9:13h: Hmm... Dennoch verhält sich das Ganze seltsam. Nach einer gewissen Zeit ist der Monitor schwarz. Ich dachte immer, dass er in einer Art Stand-by wäre. 
       Aber eine Eingabe der Maus oder Tastatur holt ihn nicht aus dem Stand-by zurück. Ausschaltknopf einmal drücken bringt auch nichts. Bei einem Neustart (per Knopfdruck) komme ich wieder in Win7 rein. 

Ich muss jetzt aber weg. Ich probiere danach eine erneute Installation auf SSD. Dann eine Installation auf SSD mit Minimalfunktionen.
Dann mach ich auch den vorhin vorgeschlagenen Ram-Test.

*Edit:*

9:19h: Wollte gerade weg. Habe jetzt festgestellt, dass das System mit Sata II und Radeon nun wieder am einfrieren ist. Vorher hats ja noch ca. 20 Minuten gehalten. Jetzt habe ich nen Neustart gemacht und bin in Win7 rein. 5 Minuten später friert er wieder ein (Radeon 6850).

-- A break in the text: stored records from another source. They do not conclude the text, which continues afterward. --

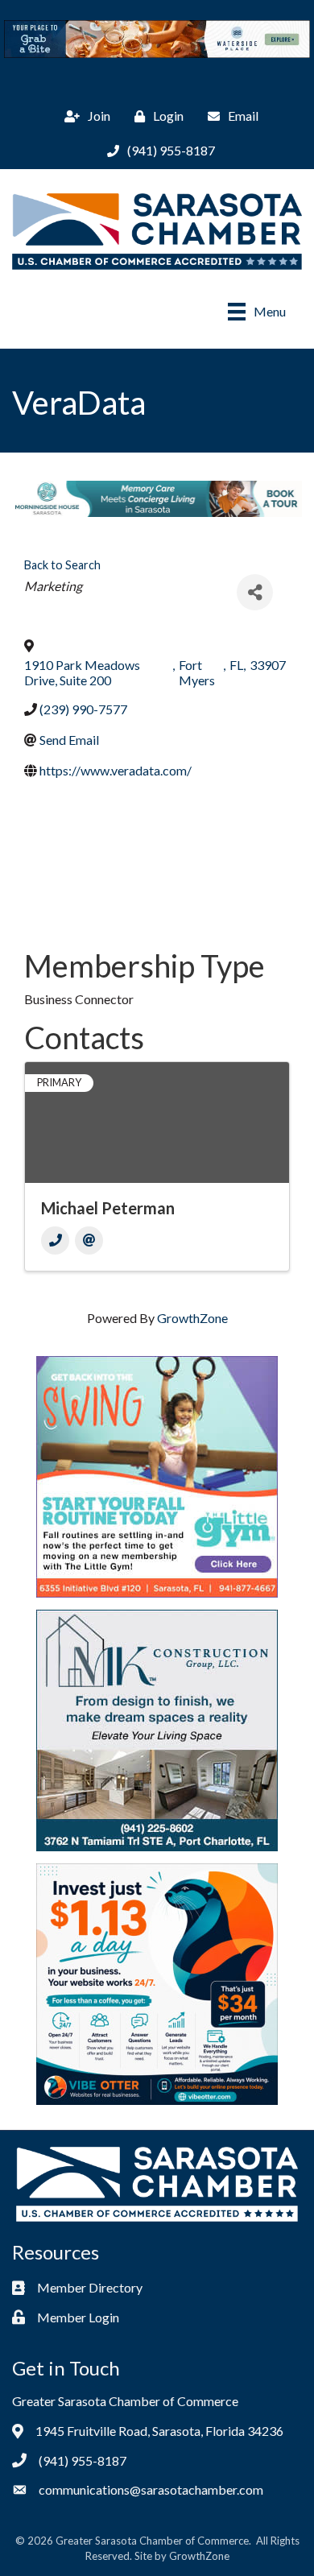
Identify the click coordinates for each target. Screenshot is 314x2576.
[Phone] (55, 1240)
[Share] (255, 592)
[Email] (89, 1240)
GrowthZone (192, 1317)
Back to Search (62, 565)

@Softy: Ich probiere es demnächst. Solltest mir aber alles erklären wie das geht. Höre davon zum ersten mal.


----------



## Softy (24. August 2012)

Und poste bitte noch die o.g. Screenshots. Vielleicht ist es ja nur ein falsch erkannter / eingestellter RAM im BIOS


----------



## Research (24. August 2012)

Lass mal ein Live-Ubuntu starten. Die reagieren sehr empfindlich auf Hardware-Schäden.


----------



## simpel1970 (24. August 2012)

ada101n schrieb:


> Jetzt fang ich an zu schrauben.
> 
> *Ich habe folgendes gemacht:*
> 
> ...


 

Bist du dir sicher, dass da kein Abstandshalter zu viel eingebaut wurde? Insbes. auf der linken Gehäuseseite bei allen vier Abstandshalter auch eine Verschraubung mit dem Motherboard möglich?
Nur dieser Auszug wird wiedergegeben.